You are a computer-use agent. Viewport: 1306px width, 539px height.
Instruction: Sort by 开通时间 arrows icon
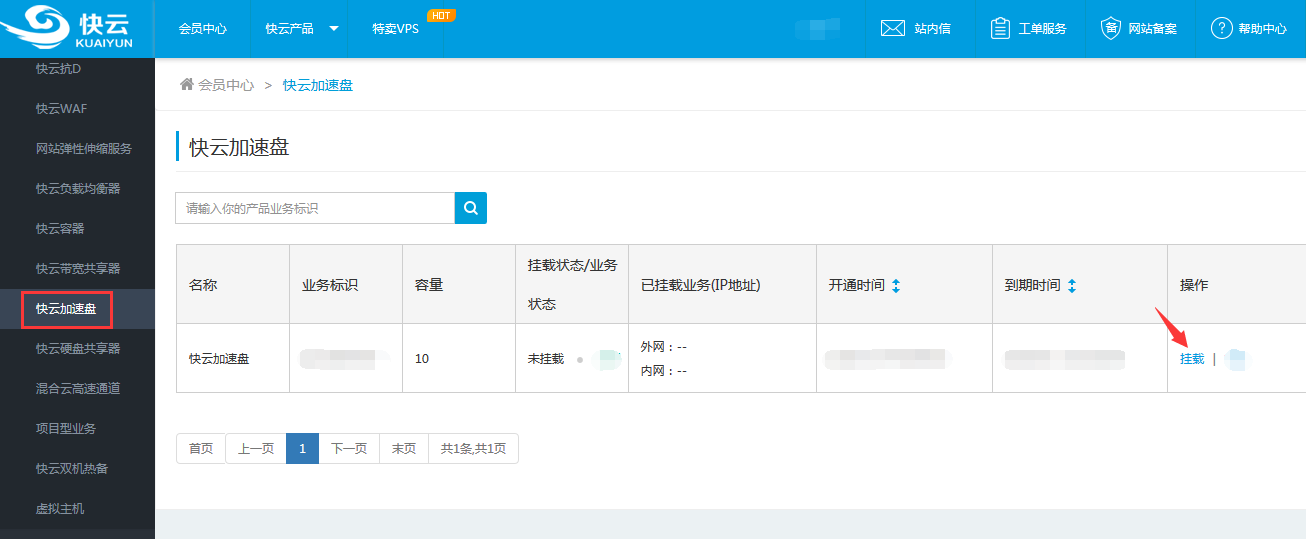click(896, 285)
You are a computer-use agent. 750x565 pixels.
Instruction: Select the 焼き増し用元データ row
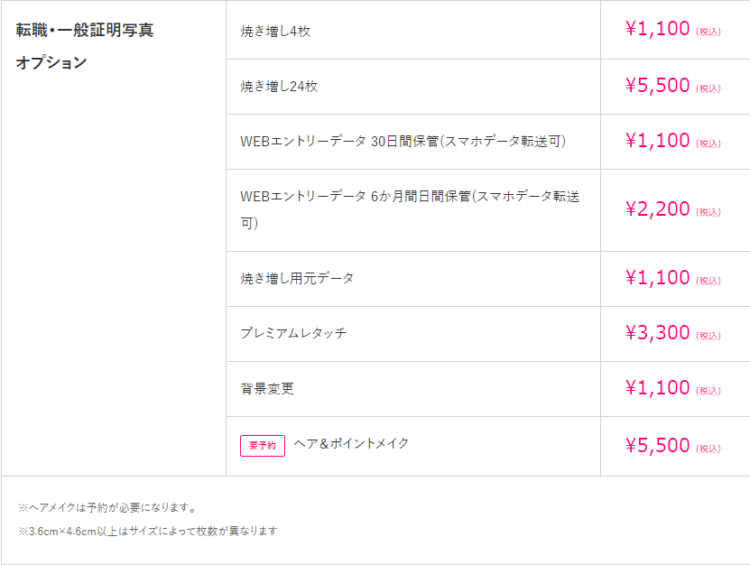pyautogui.click(x=488, y=279)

------------------------------

» **YOUR OBJECTIVE**
Above are the records; print them all exactly and keep the pictures out.

» **EXERCISE RESULT**
You are a computer-use agent. Viewport: 1306px width, 539px height.
Instruction: Sort by 开通时间 arrows icon
click(896, 285)
You are a computer-use agent. 750x565 pixels.
Instruction: Select the 焼き増し用元データ row
pyautogui.click(x=488, y=279)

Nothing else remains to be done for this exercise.